◆ Try it ◆
Only the lines below from the one containing "This screenshot has height=729, width=1300." through the one containing "This screenshot has width=1279, height=888." belong in the answer, set down exactly, with the pictures left out.

Dataset records
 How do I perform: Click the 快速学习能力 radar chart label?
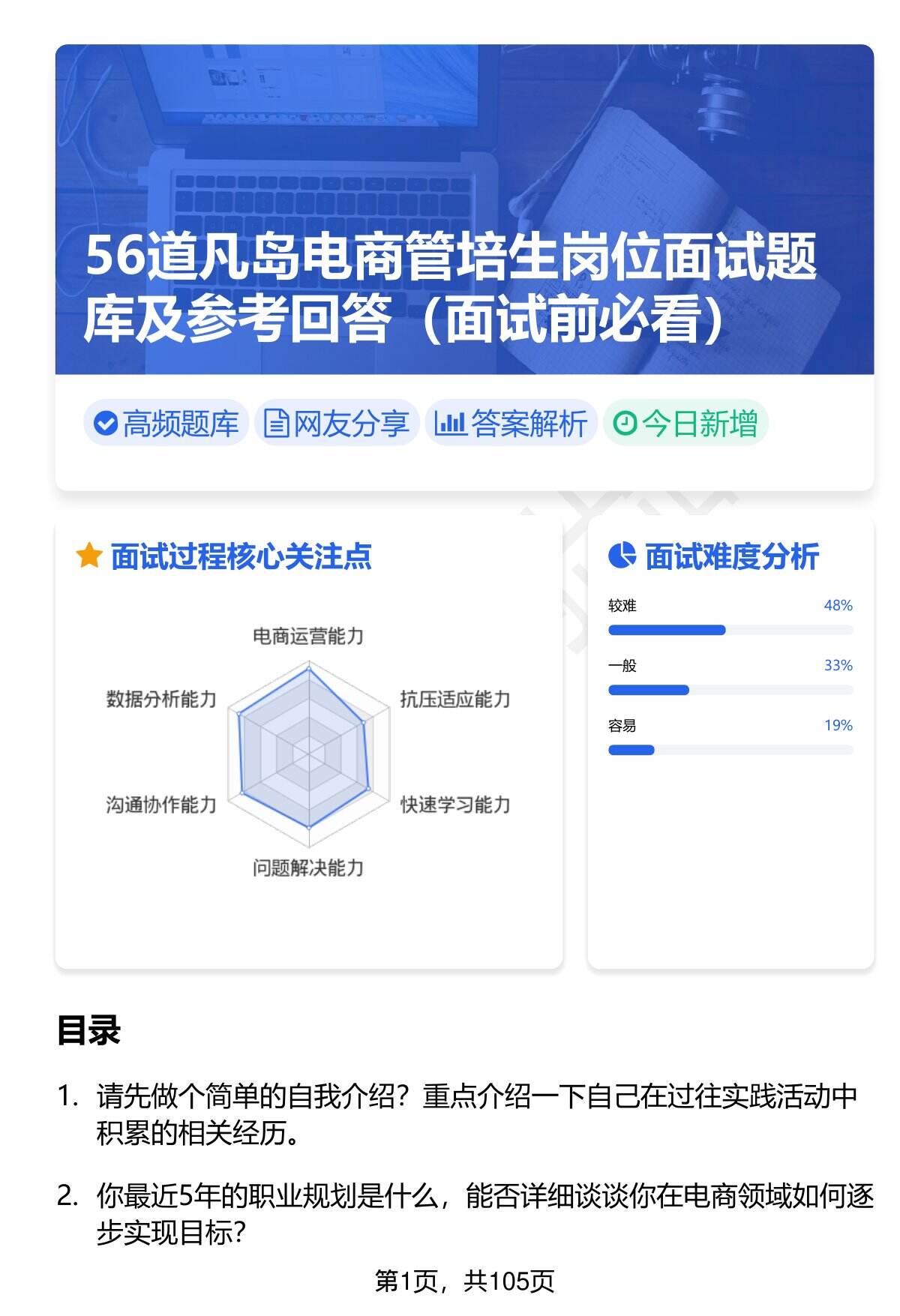[x=455, y=805]
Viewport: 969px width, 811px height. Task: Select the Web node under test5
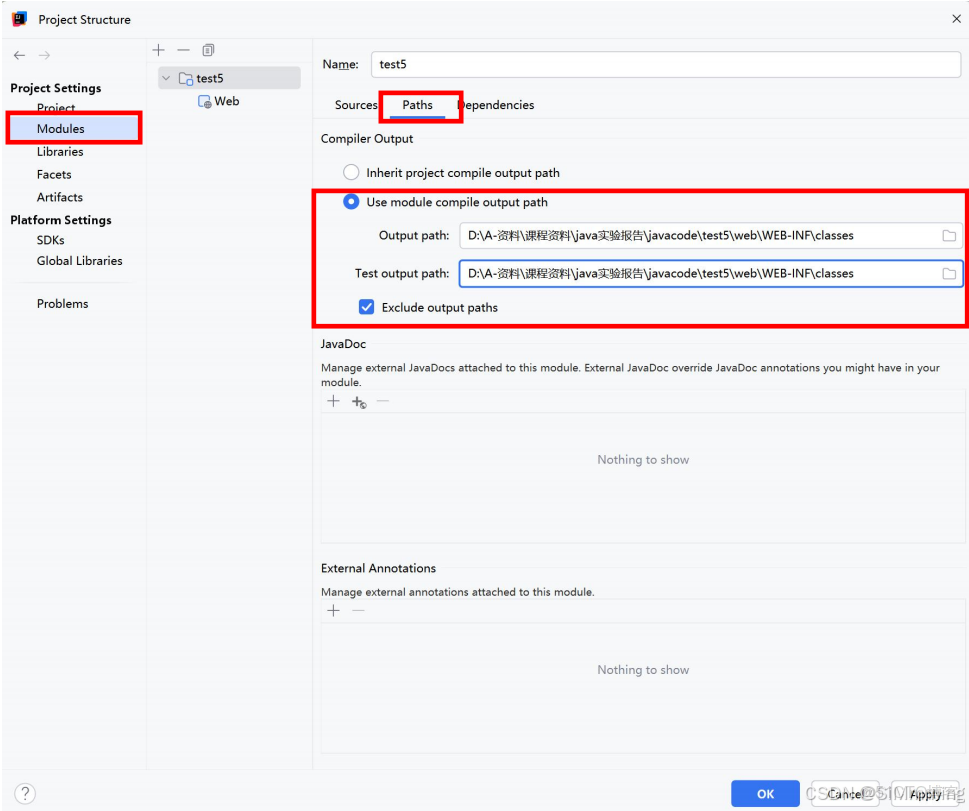(226, 101)
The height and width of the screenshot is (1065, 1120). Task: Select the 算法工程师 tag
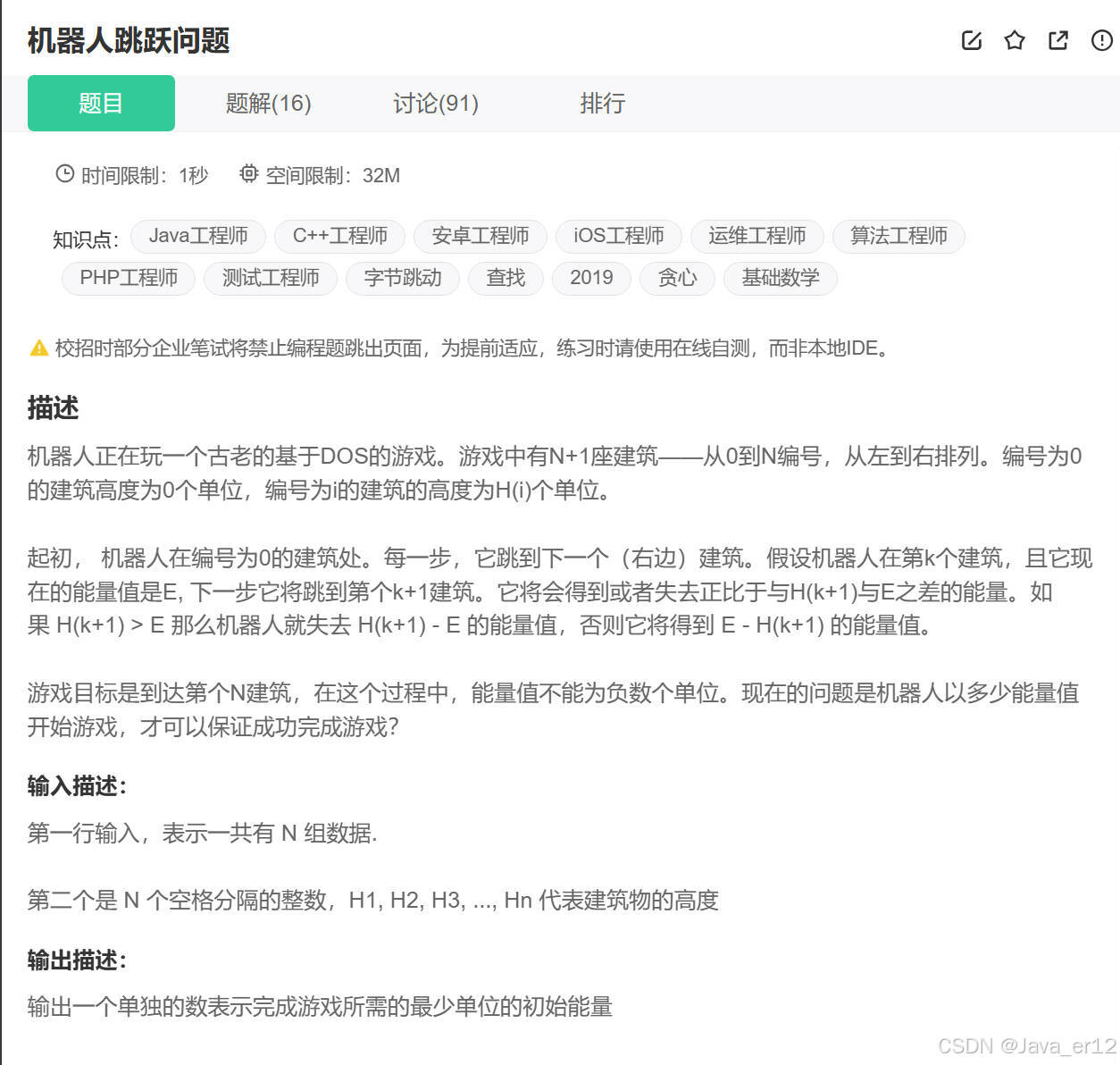coord(899,236)
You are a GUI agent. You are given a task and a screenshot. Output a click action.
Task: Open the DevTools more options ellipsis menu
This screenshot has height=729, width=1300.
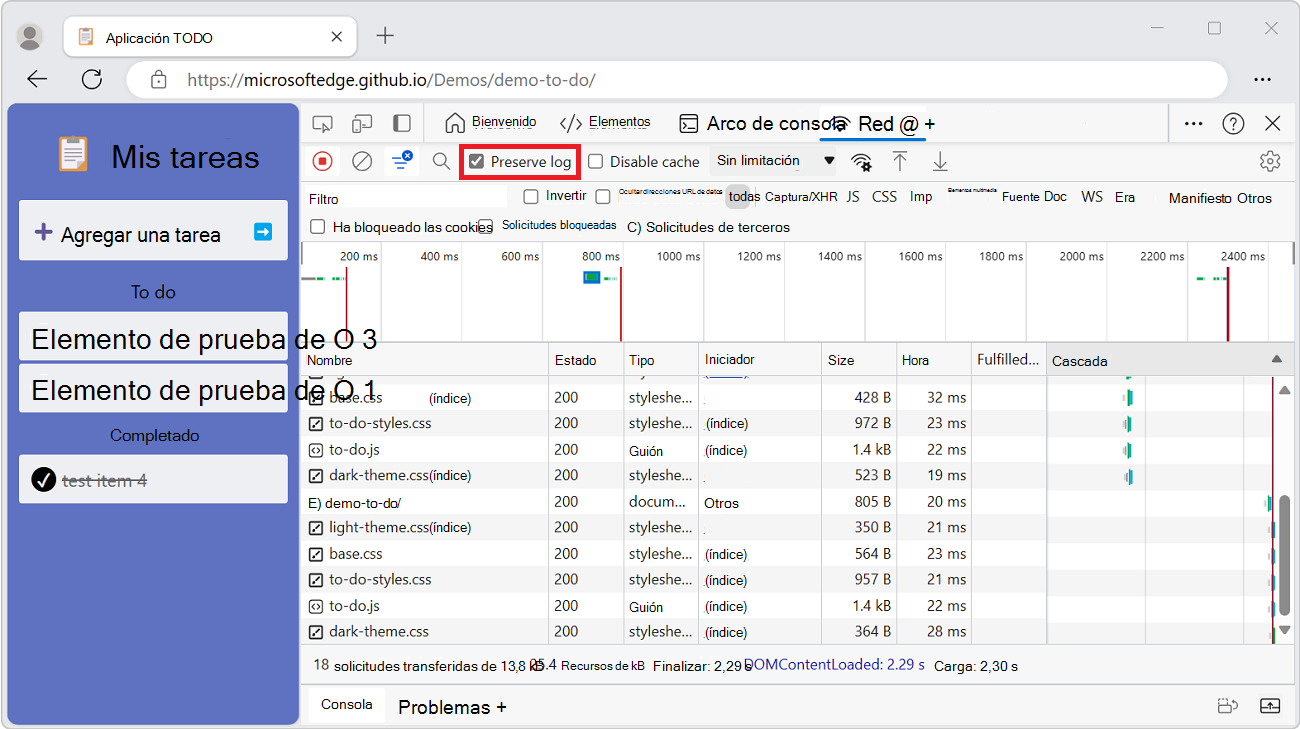tap(1193, 123)
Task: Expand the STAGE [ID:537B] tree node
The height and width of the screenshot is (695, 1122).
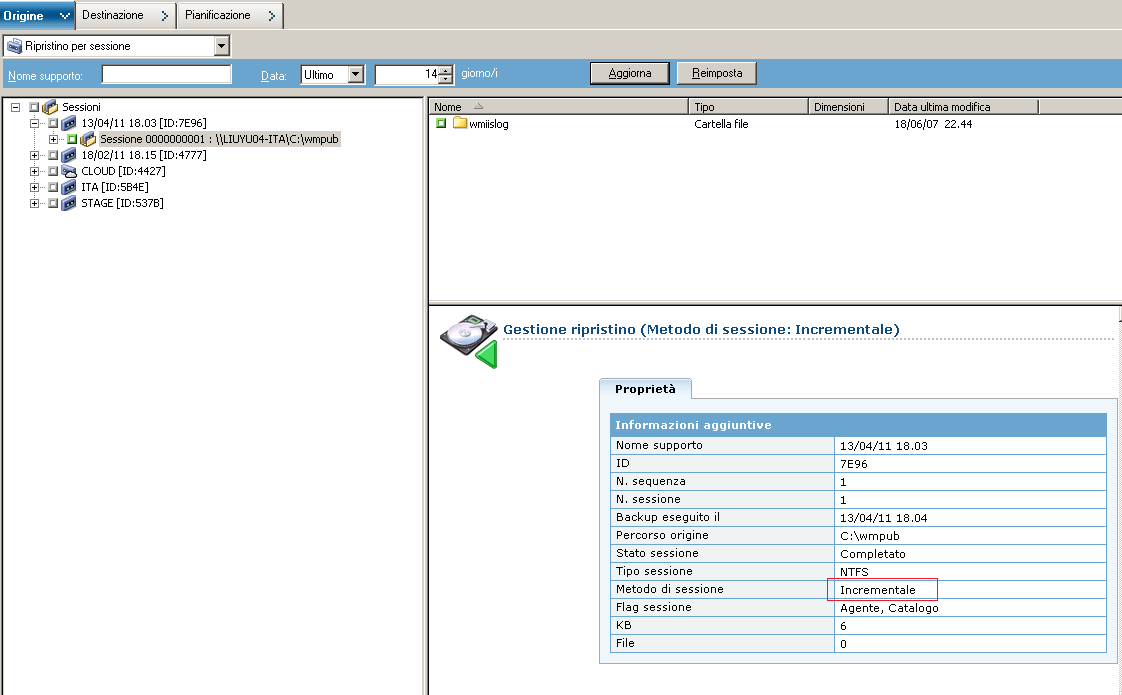Action: click(x=36, y=203)
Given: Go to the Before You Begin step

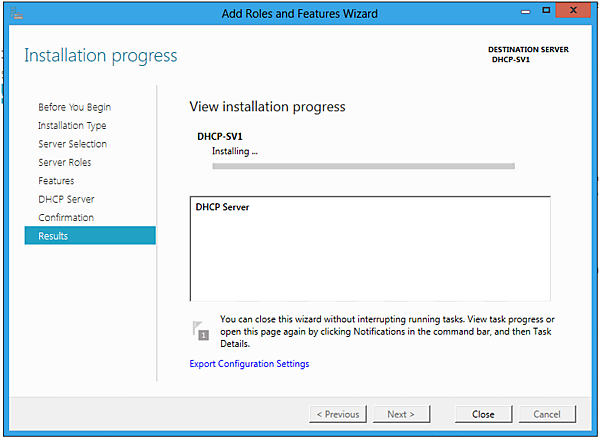Looking at the screenshot, I should [x=74, y=107].
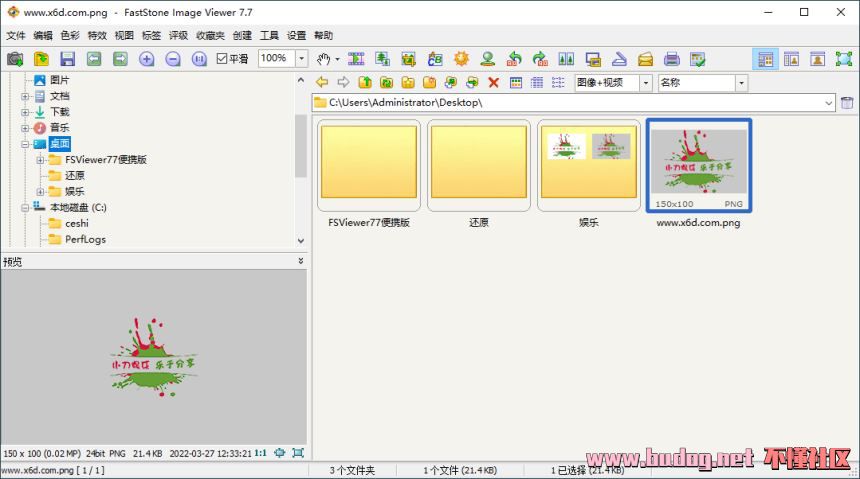Click the Save As floppy disk icon
This screenshot has width=860, height=479.
pyautogui.click(x=67, y=59)
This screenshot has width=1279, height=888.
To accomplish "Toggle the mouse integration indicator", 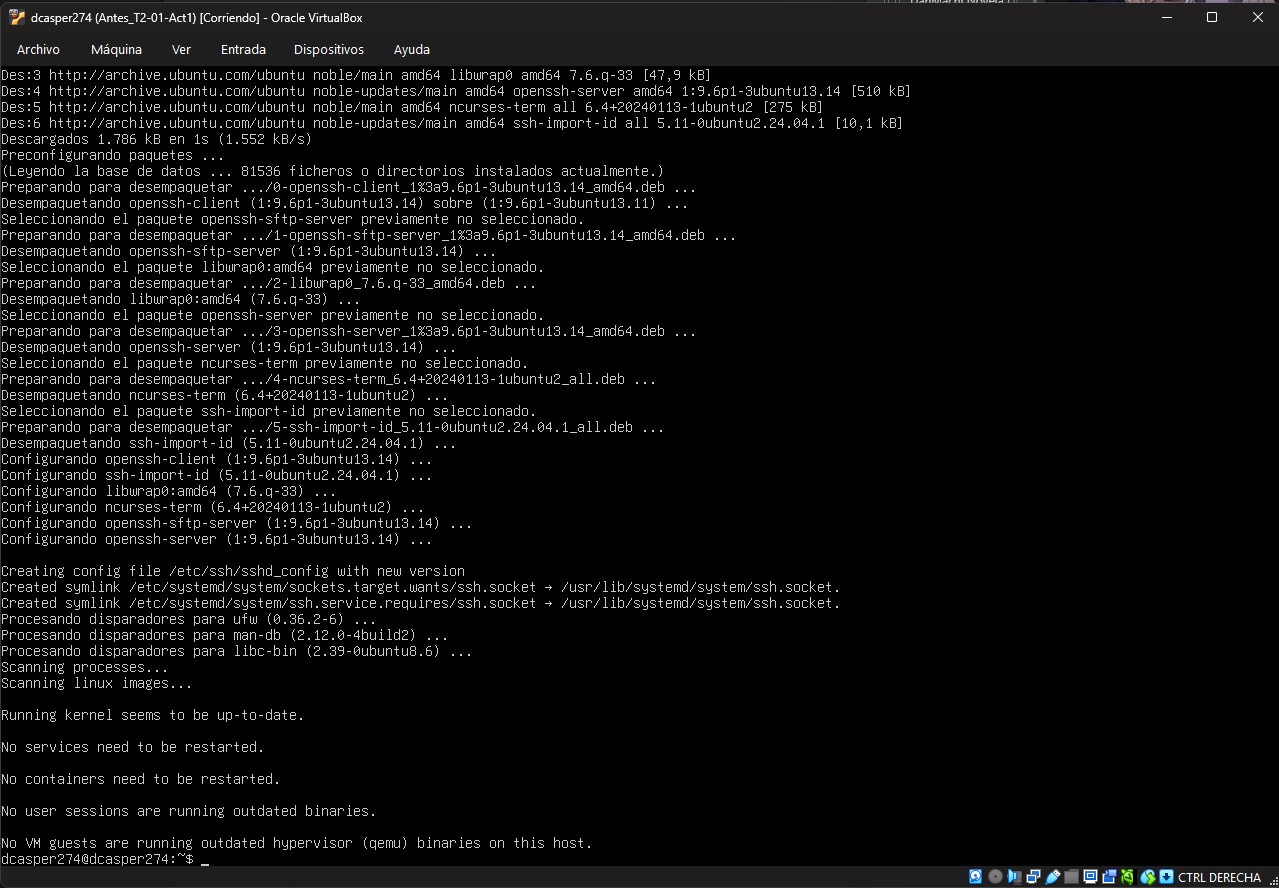I will pyautogui.click(x=1148, y=877).
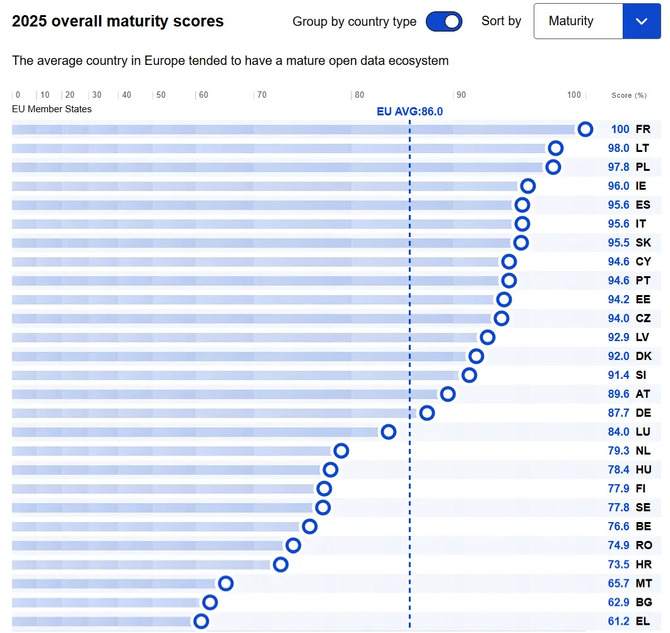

◆ Output ◆
This screenshot has height=729, width=1300.
tap(1193, 123)
Task: Expand the STAGE [ID:537B] tree node
The height and width of the screenshot is (695, 1122).
Action: click(x=36, y=203)
Given: Go to the Before You Begin step

Looking at the screenshot, I should [x=74, y=107].
Click the Save As floppy disk icon
This screenshot has width=860, height=479.
pyautogui.click(x=67, y=59)
This screenshot has width=1279, height=888.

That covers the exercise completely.